Ce livre, qui, si l’on en croit la couverture, serait de Joseph Maguire, se révèle être un recueil d’articles écrits en compagnie d’autres auteurs traitant de l’impact de la mondialisation sur le sport, abordant les liens entre les échelles locale et globale, des expériences vécues par des acteurs du monde sportif et certains aspects des relations entre politique et sport.
L’articulation entre local et global est abordée dans deux articles co-écrits avec Marc Falcous puis Catherine Possamai. « Making touchdowns and hoop dreams » revient sur la stratégie d’expansion en Europe et l’implantation avortée des ligues majeures de football américain et de basket, la NFL et la NBA lors des années 80 et 90. Si la NFL parvint à « faire son trou » dans les années 80, la NBA, malgré le volontarisme du commissionner David Stern, ne put jamais pénétrer le marché britannique en raison de la force des sports autochtones, de son image, celui d’un sport-spectacle joué par des noirs. Les sports majeurs locaux en profitèrent pour copier les stratégies marketing et médias utilisées par leurs homologues américains pour renforcer leur emprise sur le territoire anglais à tel point que le directeur de la NFL International dut reconnaître sa déconvenue.
Avec « Back to the Valley », il est question des réponses du local aux modifications intervenues à l’échelle globale, en l’espèce celle des fans d’un club face aux mutations du foot britannique en particulier, européen en général. En 1985, le club de premier league de Charlton fut, pour des raisons économiques, contraint de quitter son stade « the Valley stadium ». C’était sans compter sans la passion et l’attachement des supporters à LEUR stade, symbole d’une identité malmenée dans un monde en rapide mutation. Epilogue de l’histoire, le Charlton Athletic réintégra the Valley en 1992, la volonté des supporters l’emporta sur la logique économique. Cette résistance ponctuelle n’empêcha toutefois pas le déménagement d’autres équipes vers des stades dans lesquels les fans sont de plus en plus remplacés par des consommateurs.
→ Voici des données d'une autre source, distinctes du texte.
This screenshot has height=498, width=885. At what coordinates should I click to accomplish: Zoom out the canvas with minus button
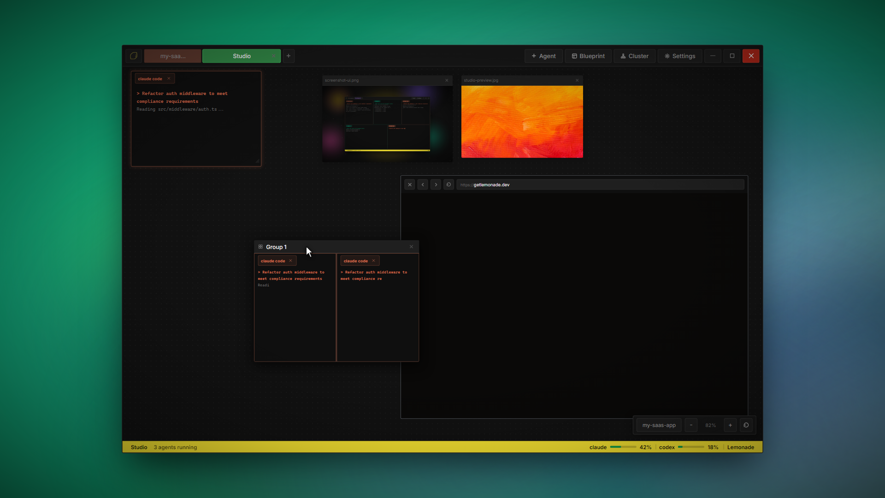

Deux expériences particulières sont ensuite relatées par J.Maguire, C.Possamai et D.Stead. Le premier texte traite des migrations des travailleurs sportifs au travers du cas des joueurs de cricket. Longtemps, les meilleurs joueurs de cricket émigrèrent vers le Royaume-Uni, considéré comme le pays de référence dans le petit monde du cricket. Depuis les années 90, bien des changements sont intervenus : L’Angleterre ne domine plus le cricket et la question de la présence des étrangers dans le championnat a été posée. Côté migrants, l’expérience acquise loin de leurs bases a permis, au-delà des considérations financières, aux pays fournisseurs de remettre en question la domination britannique à tel point que les auteurs voient dans ce cas, l’illustration du rôle que peuvent jouer les migrations dans le développement des pays émetteurs.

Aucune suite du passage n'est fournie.